Brutale Gesellschaftskritik
Die richtig grossen Durchbrüche gelangen hier mit Geschichten, bei denen man kaum hinschauen mag. Dabei sei das südkoreanische Fernsehen eigentlich sehr strikt, was Gewalt und Sex-Szenen angehe, so Enno Reins: «Bei den Streamingdiensten können die Macher jetzt mehr wagen, wie es zuvor schon Kinoregisseure wie Bong Joon-ho und Park Chan-wook vorgemacht haben.»
Brutal ist oft auch die Gesellschaftskritik. Mobbing, gesellschaftliche Zwänge und Ungleichheit sind Themen, die in Südkorea das Leben mitbestimmen. Sie bewegen aber auch global und sorgen – mit raffinierten Plot-Twists, starkem Schauspiel und Gewaltszenen – für Filme und Serien, die weltweit Anklang finden.

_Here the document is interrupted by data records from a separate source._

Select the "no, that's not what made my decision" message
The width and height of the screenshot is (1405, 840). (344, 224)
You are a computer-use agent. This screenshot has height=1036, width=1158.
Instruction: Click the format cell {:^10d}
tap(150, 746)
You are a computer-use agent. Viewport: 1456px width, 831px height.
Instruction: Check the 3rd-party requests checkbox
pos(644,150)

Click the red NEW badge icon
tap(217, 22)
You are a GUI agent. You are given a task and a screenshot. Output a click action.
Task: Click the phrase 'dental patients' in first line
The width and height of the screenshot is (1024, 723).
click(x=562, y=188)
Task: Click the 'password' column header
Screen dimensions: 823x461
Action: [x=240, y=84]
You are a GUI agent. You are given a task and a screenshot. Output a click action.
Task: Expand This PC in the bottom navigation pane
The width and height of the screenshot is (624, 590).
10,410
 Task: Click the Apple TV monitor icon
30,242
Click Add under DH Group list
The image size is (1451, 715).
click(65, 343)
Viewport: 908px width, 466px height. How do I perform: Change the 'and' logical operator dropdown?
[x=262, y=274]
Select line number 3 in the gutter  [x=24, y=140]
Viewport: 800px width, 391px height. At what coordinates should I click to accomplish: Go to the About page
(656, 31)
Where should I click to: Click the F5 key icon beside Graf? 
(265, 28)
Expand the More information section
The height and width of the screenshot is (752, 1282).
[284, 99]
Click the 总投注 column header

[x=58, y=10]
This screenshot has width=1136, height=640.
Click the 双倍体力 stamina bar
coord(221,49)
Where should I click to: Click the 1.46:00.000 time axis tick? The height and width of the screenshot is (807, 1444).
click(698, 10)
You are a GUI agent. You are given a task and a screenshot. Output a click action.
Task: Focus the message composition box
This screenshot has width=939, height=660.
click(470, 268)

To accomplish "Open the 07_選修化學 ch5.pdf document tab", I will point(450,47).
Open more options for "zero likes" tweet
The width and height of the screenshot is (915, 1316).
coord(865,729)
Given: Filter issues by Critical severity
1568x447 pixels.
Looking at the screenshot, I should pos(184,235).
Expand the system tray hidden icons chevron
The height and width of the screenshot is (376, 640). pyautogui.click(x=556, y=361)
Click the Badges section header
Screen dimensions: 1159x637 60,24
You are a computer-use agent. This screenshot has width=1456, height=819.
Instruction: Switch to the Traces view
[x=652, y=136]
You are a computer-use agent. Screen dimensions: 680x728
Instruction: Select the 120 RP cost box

«Parasite» ist eine Kritik an Klassenunterschieden, in «Squid Game» spielen Millionäre mit der Verschuldung der Armen. Selbst in der Zombie-Serie «All of Us Are Dead» gibt es Gesellschaftskritik: Das Virus soll ursprünglich den fast zu Tode gemobbten Sohn eines Biologielehrers stärker machen. Nach Ausbruch der Zombie-Pandemie meint der Vater trocken: «Die Starken zerreissen jetzt die Schwachen. Das passiert ständig.»
Netflix surft die K-Welle
Social Media und Streaminganbieter befeuern den Südkorea-Trend. Disney+ etwa kündigte im Oktober an, mehr koreanische Filme und Serien zu produzieren. Dabei setzt der Anbieter auch auf Besetzungen mit bekannten K-Pop-Stars. Noch weiter geht Netflix: Dieses Jahr sollen 25 koreanische Produktionen veröffentlicht werden, so viele wie noch nie.
Netflix wirft das Genre-Netz breit aus: Neben der bereits erschienenen Zombie-Serie «All of Us Are Dead» gibt es süsse Büro-Romantik («Forecasting Love and Weather»), illegale Machenschaften («The Accidental Narco», «A Model Family»), Dystopien («Black Knight») sowie koreanische Adaptionen von internationalen Erfolgsserien wie «El casa del papel».
Der Streaminganbieter verkündete, er wolle damit «der K-Welle zu neuen Höhen verhelfen». Und er will sich mit ihr wohl auch eine goldene Nase verdienen.